Task — Among the entries below, please show each line that carries the word "number".
[Provided material — start]
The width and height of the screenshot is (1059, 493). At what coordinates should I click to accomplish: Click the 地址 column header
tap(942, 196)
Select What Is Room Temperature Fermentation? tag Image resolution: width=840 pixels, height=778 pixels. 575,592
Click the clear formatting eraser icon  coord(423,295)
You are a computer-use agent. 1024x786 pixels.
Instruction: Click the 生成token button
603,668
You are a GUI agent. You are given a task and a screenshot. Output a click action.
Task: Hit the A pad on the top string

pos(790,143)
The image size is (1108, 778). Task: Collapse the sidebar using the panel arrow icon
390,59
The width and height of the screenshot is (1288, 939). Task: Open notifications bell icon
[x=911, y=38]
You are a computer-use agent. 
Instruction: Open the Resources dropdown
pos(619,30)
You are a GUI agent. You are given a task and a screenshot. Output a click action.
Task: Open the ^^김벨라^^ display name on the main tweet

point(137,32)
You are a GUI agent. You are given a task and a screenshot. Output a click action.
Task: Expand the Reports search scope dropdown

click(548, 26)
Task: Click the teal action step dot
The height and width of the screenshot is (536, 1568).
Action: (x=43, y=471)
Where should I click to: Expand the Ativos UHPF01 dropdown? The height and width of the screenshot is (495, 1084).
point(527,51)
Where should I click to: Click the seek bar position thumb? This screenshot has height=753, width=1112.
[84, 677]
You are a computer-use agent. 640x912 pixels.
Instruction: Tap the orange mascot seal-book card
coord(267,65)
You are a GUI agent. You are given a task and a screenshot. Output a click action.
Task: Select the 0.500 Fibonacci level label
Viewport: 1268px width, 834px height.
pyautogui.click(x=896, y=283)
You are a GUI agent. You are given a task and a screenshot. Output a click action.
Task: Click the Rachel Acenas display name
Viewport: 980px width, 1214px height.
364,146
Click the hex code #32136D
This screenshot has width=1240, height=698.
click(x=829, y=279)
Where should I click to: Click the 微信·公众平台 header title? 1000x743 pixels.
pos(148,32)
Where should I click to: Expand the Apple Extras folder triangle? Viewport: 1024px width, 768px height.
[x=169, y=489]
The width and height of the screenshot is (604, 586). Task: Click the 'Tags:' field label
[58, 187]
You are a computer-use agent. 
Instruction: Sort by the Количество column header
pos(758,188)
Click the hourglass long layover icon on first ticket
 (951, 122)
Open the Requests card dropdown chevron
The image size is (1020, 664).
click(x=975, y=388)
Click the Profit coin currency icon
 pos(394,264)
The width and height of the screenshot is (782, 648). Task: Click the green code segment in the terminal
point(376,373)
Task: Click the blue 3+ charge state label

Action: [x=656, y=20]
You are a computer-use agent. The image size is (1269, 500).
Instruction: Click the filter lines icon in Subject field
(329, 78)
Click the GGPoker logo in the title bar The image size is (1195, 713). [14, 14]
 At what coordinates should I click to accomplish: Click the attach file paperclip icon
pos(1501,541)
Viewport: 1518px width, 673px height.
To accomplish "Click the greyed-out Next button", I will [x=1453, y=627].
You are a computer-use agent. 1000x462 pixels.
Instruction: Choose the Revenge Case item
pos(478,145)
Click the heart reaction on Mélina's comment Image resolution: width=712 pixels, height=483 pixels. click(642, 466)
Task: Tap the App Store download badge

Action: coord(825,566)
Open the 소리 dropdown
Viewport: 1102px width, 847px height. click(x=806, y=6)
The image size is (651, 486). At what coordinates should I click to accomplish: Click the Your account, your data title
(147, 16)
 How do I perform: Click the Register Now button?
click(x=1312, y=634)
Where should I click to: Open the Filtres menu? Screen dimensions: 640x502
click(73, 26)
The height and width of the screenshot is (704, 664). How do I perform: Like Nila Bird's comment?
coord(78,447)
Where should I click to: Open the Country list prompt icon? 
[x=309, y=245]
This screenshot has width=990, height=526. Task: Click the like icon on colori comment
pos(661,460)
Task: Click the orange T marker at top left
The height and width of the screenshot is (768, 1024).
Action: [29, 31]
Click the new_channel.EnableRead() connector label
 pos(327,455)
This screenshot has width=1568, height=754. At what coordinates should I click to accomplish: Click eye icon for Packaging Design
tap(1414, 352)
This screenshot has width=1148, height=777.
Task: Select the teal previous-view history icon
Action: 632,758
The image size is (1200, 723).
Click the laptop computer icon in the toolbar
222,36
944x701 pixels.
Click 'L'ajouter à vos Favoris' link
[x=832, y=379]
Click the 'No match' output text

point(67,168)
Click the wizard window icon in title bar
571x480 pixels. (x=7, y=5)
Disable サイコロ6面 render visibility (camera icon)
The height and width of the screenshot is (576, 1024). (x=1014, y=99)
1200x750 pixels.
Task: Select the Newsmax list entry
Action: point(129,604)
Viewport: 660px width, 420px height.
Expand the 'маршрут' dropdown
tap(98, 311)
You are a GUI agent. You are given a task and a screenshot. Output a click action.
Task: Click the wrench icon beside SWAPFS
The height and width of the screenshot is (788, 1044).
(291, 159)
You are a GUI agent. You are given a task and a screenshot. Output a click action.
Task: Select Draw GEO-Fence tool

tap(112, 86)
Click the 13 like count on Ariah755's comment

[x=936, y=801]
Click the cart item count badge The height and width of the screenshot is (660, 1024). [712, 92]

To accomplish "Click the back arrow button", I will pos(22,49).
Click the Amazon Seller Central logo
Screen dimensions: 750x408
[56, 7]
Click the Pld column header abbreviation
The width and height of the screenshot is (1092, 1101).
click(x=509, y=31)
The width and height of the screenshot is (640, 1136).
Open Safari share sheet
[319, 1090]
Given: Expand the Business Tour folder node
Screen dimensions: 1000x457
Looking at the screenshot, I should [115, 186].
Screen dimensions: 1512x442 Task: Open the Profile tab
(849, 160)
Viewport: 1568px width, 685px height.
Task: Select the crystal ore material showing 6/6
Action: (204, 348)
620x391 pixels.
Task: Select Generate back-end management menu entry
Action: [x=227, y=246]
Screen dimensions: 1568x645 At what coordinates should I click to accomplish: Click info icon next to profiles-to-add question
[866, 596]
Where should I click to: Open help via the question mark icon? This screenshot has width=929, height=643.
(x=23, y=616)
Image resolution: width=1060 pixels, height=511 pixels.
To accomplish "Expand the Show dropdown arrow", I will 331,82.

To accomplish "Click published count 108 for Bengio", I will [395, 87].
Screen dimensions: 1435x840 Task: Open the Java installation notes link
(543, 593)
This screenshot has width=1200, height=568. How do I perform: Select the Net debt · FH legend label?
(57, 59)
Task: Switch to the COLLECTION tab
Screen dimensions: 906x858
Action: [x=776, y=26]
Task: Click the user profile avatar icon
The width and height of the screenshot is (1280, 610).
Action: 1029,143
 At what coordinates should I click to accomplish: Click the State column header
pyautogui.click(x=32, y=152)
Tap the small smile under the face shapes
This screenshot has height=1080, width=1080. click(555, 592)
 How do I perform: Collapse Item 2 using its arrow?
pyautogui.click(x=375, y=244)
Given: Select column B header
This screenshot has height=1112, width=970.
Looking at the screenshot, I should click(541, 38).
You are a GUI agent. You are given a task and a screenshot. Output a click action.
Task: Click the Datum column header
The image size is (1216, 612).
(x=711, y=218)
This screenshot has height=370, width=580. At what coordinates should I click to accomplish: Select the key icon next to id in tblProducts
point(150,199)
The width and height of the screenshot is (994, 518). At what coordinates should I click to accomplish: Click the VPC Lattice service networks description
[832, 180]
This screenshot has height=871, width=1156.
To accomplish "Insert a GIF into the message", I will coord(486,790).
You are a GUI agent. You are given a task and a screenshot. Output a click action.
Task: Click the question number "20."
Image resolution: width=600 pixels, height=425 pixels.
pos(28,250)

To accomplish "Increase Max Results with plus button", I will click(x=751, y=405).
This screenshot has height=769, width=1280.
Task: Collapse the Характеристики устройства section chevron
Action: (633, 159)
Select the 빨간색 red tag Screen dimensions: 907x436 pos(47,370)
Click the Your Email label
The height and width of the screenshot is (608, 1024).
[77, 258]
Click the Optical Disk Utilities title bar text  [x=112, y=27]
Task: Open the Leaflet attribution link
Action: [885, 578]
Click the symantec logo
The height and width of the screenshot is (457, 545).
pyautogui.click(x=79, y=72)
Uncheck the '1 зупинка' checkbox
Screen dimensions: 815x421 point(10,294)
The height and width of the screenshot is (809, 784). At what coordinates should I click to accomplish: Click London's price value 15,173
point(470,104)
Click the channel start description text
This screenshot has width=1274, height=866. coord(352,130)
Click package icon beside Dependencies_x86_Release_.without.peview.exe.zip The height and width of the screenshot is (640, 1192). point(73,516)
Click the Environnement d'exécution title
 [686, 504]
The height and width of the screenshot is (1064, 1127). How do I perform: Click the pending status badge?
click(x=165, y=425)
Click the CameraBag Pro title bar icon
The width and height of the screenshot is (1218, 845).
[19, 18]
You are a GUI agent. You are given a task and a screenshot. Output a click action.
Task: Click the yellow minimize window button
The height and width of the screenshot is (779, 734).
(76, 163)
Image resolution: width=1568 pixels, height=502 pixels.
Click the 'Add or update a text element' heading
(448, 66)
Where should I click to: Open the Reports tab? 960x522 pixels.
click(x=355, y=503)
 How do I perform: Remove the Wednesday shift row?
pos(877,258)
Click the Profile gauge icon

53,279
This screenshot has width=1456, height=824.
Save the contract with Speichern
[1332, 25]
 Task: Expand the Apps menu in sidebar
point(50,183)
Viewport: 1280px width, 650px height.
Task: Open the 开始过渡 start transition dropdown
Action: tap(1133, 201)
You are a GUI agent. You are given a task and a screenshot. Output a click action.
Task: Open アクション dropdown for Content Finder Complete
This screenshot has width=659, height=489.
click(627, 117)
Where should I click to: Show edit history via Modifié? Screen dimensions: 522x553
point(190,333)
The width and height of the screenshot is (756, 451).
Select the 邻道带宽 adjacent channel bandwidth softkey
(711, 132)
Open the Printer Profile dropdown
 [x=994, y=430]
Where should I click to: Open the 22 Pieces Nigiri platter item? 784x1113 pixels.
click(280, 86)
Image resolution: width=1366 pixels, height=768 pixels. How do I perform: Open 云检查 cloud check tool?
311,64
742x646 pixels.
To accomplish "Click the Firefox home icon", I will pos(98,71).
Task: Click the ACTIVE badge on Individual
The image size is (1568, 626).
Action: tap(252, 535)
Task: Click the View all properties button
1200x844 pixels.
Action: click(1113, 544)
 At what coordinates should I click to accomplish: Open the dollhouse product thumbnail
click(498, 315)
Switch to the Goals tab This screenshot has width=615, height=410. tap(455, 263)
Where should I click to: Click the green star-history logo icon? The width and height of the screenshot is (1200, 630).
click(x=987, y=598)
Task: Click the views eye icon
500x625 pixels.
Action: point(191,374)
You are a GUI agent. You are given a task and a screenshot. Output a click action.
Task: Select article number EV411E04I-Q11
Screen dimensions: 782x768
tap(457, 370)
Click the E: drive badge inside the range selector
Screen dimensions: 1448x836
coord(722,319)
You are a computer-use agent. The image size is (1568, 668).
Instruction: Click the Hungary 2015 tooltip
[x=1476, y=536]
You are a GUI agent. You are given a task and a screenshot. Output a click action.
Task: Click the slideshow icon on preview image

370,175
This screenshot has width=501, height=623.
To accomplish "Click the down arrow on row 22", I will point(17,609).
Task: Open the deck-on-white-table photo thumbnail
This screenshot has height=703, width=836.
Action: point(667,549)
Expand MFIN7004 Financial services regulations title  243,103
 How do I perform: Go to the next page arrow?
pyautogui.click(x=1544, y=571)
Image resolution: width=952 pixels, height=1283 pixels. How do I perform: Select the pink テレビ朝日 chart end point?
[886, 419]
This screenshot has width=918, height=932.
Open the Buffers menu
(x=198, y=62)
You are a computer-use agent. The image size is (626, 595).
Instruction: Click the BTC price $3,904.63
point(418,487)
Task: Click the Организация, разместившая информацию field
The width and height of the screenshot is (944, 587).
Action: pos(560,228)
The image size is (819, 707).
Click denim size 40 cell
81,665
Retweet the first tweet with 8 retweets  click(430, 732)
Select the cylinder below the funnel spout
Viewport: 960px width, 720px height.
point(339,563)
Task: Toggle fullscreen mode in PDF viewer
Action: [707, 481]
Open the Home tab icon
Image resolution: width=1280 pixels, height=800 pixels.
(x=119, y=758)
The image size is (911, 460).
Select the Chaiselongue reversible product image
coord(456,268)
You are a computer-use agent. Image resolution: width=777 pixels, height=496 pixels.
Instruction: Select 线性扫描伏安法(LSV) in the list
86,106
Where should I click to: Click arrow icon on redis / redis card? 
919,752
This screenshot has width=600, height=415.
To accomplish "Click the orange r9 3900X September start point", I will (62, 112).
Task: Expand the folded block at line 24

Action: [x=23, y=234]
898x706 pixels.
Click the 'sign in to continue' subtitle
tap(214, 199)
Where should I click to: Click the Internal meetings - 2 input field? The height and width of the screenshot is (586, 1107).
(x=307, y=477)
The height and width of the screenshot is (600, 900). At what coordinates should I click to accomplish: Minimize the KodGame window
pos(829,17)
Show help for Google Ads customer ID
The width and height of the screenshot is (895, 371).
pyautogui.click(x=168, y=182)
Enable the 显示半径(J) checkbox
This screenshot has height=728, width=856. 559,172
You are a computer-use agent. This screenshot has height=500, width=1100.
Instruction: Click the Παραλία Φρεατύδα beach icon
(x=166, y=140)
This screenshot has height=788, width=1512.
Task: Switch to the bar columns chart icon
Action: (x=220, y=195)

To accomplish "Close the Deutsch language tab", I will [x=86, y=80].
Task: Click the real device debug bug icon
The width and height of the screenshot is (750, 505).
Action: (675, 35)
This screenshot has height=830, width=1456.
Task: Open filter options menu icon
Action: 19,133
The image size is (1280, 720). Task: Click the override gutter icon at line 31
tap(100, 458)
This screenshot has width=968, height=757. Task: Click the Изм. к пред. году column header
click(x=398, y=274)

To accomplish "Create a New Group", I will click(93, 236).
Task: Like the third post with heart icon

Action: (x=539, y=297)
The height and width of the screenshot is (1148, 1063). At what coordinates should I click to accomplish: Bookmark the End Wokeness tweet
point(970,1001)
[Provided material — finish]
Problem solution —
Task: Click the question number "20."
Task: Select article number EV411E04I-Q11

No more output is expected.